Essa dicotomia nítida entre impopularidade de Bolsonaro e rejeição ao impeachment é o que tem intrigado líderes políticos e freado, até aqui, uma orquestração mais consistente e ampliada para deflagração da campanha pelo impeachment. Já foi dito, inúmeras vezes, que o Parlamento, via de regra, age sob pressão, principalmente aquela que ressoa das ruas. Têm havido manifestações alternadas de protesto contra o governo por meio de panelaços, geralmente quando de pronunciamentos ou declarações fora de contexto proferidas por Bolsonaro. Mas o próprio presidente da Câmara, Rodrigo Maia (DEM-RJ), que está se despedindo do cargo e que é tido como êmulo declarado de Bolsonaro, não se sentiu seguro o bastante para desengavetar pelo menos um dos mais de 50 pedidos de impeachment protocolados na Casa Legislativa. Maia tem se limitado a dizer que, pessoalmente, acredita ser inevitável o impeachment – mas, não a curtíssimo prazo, em ritmo de sangria desatada, como desejam os opositores mais ferrenhos do presidente da República.
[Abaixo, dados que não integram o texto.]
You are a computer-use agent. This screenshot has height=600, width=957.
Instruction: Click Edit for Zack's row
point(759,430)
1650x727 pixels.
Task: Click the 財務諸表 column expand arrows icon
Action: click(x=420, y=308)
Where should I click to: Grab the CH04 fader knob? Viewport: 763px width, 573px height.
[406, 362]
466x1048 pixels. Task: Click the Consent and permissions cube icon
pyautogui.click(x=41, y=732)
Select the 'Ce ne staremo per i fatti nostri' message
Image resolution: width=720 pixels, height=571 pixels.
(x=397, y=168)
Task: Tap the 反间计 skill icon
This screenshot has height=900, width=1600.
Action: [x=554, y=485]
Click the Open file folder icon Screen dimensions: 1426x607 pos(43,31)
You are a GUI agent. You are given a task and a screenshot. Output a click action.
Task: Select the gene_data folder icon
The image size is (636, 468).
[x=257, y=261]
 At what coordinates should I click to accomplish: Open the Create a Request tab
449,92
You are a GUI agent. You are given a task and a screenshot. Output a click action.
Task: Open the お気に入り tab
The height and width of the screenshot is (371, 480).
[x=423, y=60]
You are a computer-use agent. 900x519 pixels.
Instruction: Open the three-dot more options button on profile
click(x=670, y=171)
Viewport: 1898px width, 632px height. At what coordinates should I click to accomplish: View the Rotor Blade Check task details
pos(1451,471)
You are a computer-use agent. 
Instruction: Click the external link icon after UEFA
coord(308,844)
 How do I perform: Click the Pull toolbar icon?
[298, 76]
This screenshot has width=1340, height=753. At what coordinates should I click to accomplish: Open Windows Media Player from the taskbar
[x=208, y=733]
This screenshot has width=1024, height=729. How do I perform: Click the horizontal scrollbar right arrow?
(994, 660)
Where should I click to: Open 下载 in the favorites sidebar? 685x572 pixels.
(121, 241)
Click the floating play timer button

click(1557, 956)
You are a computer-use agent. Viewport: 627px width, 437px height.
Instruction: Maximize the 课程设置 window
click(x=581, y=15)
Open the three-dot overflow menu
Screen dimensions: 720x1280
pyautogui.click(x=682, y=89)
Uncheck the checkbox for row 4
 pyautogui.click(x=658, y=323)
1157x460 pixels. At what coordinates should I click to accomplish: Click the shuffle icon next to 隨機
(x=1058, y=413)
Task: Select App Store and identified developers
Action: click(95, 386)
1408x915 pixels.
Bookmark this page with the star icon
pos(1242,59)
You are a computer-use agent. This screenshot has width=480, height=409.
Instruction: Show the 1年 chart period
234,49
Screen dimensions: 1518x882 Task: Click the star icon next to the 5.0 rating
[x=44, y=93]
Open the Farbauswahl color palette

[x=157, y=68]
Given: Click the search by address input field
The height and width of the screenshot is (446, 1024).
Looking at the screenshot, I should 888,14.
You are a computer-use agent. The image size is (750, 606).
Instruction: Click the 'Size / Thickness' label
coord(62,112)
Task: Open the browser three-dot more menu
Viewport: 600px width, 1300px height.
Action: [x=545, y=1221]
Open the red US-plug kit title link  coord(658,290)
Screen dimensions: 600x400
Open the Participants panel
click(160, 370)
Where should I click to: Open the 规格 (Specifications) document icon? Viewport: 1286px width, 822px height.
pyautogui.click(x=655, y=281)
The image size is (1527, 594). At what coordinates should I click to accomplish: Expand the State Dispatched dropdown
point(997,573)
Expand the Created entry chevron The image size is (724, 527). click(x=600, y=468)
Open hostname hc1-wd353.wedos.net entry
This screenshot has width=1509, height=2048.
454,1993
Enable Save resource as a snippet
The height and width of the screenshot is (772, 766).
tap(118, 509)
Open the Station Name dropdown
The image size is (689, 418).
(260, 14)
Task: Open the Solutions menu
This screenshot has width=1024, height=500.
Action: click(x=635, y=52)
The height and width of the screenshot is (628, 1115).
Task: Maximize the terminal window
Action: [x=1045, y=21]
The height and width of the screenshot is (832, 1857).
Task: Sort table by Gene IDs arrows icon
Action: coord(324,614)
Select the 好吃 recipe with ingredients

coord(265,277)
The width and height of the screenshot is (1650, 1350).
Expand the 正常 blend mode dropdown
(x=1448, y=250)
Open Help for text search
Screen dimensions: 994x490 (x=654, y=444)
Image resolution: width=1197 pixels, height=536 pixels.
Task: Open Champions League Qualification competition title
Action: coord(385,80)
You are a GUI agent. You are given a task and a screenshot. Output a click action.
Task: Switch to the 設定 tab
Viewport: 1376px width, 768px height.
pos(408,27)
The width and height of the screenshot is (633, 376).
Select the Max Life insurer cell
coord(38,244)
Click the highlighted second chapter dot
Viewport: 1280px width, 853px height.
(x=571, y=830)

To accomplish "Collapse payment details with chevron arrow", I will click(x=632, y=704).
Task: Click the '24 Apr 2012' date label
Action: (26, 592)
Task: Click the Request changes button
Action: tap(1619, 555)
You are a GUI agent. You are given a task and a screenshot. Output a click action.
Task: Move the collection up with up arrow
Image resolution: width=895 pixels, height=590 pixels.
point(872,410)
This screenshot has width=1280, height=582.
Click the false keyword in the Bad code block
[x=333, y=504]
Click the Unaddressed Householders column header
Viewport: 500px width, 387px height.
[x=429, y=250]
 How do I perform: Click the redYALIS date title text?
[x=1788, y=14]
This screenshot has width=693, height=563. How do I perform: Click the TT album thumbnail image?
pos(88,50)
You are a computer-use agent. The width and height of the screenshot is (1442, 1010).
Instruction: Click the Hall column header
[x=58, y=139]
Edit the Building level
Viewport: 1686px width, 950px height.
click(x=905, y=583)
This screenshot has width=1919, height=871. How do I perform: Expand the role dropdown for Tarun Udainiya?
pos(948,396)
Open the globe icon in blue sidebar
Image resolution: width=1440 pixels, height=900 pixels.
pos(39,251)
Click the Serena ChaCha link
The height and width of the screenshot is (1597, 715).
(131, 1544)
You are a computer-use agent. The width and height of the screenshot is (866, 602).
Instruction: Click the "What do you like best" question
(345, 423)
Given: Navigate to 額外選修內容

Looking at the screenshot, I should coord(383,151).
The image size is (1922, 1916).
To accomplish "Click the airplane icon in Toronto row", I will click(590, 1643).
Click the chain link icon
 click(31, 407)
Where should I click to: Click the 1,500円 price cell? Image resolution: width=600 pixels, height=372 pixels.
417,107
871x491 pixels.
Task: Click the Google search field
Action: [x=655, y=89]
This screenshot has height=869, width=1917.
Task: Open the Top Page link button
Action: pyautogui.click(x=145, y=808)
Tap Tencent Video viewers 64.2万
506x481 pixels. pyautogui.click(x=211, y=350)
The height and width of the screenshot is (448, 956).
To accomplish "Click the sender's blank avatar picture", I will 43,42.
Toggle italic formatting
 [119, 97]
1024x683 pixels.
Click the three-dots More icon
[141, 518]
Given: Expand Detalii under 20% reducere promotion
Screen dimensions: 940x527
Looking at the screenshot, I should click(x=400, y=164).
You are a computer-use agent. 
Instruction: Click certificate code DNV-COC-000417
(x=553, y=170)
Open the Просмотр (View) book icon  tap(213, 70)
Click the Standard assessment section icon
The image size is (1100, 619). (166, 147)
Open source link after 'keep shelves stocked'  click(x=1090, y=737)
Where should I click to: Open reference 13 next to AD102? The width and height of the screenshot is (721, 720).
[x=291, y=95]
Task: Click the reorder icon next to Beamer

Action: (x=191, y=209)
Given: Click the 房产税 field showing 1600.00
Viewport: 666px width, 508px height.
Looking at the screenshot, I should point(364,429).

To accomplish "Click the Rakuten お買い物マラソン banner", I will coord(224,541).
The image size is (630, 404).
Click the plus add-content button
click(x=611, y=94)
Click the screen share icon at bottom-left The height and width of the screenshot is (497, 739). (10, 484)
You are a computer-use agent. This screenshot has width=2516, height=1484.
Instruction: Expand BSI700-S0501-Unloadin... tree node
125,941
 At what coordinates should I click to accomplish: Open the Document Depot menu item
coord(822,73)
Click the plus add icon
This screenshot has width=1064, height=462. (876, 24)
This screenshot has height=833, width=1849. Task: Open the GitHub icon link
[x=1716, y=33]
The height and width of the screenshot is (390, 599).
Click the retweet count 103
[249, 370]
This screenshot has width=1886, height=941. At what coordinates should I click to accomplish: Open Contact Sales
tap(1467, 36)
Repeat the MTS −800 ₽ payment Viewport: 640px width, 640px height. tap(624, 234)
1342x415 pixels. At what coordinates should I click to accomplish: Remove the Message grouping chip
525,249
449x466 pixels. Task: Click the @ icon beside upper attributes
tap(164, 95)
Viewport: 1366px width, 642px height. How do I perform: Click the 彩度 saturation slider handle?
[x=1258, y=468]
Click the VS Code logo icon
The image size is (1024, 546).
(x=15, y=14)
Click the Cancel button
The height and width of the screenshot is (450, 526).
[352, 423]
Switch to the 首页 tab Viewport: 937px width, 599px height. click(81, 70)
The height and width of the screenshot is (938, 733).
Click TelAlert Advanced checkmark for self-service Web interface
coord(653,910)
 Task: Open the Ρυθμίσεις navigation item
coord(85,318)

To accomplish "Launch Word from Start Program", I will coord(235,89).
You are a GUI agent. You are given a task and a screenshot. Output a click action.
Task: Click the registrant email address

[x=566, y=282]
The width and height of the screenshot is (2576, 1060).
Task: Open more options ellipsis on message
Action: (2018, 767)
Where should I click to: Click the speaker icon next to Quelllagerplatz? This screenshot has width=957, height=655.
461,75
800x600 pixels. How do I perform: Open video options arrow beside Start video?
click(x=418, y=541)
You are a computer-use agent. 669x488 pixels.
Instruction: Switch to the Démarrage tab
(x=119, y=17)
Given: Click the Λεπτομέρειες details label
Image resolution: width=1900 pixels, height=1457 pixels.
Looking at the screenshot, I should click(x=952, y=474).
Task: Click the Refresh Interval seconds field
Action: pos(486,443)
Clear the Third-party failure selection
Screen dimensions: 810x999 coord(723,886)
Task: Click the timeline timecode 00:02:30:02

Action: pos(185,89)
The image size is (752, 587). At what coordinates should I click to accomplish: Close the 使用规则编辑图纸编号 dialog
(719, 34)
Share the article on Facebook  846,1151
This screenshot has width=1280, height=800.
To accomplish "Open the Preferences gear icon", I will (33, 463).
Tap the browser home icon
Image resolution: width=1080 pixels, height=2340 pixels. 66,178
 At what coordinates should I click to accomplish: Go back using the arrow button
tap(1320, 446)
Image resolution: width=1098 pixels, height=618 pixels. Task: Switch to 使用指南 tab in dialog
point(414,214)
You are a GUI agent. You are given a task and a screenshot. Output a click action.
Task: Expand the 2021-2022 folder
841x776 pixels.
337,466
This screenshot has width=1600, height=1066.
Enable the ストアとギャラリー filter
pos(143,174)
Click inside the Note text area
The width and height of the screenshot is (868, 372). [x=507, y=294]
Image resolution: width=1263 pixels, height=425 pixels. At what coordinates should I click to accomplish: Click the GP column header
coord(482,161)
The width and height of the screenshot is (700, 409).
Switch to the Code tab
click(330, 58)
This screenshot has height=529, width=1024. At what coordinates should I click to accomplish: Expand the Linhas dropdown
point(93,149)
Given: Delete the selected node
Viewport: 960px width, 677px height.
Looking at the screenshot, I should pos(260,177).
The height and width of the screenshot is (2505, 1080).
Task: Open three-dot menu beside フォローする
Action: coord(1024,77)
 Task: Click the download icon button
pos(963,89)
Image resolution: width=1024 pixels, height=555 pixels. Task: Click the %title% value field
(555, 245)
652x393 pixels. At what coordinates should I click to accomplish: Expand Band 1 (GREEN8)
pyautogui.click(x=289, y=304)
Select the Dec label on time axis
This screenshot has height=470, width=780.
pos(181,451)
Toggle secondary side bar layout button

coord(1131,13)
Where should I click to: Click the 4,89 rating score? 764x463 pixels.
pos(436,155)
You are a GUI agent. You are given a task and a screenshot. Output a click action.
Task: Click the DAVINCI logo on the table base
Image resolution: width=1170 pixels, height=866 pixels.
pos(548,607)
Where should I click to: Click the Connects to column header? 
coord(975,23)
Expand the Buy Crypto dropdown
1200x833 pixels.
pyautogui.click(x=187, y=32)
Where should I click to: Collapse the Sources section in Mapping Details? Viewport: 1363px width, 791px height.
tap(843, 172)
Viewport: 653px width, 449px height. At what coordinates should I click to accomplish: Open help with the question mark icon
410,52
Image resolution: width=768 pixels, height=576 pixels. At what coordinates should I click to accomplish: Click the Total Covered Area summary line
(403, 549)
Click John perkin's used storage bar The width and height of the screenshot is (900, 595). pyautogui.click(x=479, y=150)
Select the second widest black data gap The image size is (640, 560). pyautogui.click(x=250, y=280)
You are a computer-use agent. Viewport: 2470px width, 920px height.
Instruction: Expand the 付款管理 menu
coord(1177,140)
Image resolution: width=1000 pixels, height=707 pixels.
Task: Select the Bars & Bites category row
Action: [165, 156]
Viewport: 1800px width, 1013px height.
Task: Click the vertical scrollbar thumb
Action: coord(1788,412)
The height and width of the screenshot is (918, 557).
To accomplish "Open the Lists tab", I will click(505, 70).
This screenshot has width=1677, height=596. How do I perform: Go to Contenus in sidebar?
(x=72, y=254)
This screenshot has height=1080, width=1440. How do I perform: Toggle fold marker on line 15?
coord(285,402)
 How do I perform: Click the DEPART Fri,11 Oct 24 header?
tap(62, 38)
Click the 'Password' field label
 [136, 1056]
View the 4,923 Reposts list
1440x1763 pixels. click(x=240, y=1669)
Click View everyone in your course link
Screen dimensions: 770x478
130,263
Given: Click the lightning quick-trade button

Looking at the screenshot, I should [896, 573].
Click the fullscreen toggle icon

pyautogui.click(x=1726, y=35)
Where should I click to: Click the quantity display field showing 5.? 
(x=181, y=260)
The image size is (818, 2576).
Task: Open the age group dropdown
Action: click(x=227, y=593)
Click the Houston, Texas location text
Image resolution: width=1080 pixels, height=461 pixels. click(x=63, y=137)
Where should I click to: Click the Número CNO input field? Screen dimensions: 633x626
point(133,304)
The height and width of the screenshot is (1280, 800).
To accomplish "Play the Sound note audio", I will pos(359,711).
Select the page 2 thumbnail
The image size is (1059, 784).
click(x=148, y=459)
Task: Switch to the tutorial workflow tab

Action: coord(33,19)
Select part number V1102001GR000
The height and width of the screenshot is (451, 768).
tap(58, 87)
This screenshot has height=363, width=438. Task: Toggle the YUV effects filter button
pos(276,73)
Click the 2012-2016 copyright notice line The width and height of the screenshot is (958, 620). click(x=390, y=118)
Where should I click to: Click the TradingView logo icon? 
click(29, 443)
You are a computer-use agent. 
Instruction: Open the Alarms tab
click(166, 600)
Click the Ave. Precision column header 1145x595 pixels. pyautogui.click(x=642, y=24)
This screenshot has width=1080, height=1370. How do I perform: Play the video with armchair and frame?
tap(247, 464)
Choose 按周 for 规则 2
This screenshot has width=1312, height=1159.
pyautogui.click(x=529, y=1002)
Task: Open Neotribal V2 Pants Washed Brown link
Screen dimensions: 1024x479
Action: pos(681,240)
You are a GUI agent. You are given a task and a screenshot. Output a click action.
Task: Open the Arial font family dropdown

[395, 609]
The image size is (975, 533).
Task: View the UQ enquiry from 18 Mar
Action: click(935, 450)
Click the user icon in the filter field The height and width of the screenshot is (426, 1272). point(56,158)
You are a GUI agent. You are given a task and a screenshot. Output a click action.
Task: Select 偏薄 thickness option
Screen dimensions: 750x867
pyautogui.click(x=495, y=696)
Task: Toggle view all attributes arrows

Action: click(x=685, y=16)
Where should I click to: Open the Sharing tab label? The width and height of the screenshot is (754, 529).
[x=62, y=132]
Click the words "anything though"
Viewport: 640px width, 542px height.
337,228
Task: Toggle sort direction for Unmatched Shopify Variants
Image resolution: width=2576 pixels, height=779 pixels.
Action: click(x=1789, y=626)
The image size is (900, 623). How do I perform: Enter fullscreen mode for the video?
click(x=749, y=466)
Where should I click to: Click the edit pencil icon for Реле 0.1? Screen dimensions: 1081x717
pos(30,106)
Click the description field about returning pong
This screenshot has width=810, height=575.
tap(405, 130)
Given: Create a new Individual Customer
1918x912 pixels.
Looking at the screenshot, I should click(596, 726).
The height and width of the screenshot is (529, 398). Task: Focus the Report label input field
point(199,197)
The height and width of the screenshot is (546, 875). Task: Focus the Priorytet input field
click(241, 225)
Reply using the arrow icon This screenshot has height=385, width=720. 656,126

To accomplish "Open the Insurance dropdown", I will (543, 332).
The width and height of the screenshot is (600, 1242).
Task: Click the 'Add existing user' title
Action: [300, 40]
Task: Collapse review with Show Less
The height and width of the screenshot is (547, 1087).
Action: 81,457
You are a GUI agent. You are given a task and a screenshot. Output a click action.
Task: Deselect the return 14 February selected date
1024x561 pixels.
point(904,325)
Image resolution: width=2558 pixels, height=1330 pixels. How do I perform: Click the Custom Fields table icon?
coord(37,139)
A senadora Daniella Ribeiro alertou para o fato de que impeachment é sempre um processo traumático e aludiu ao precedente de, embora jovem, a democracia brasileira instaurada no pós-ditadura militar já ter experimentado dois casos de impedimento – que levaram ao afastamento de Fernando Collor de Mello, em 1992, e ao de Dilma Rousseff, em 2016. Foram processos complexos, traumáticos, dolorosos, para a sociedade brasileira como um todo, ainda que o desfecho tenha se situado dentro das expectativas. Mas impeachment é sempre complicado – tanto mais complicado em períodos excepcionais, de anormalidade sanitária como a que está se desenrolando no Brasil, como reflexo da epidemia de Covid. O receio de políticos como Daniella é que a conjunção de fatos provoque um caldo de cultura extremamente pernicioso para a sorte das instituições, comprometendo, em última análise, a bandeira democrática pela qual tanto se luta.
O que se deduz é que o presidente Jair Bolsonaro vai se segurando no cargo enquanto perdurar a pandemia do coronavírus, com seu corolário de efeitos trágicos para a população brasileira. O impeachment continuará no radar de políticos que fazem oposição sistemática a Bolsonaro e ao seu governo e, disparado, nas buscas que são feitas no Google. Mas dificilmente evoluirá além desse patamar. Sem grandes mobilizações de rua o Congresso Nacional não se mexe. E como o país vive sob o guante das medidas de distanciamento social, ainda que eventualmente quebradas aqui e acolá por pessoas inscientes dos perigos da pandemia, as vozes não são estridentes o suficiente para formar aquela conhecida vaga humana que depõe governantes, da mesma forma como os põe no poder. Esta é a radiografia que inspira a senadora Daniella a não enxergar “clima” para o impeachment.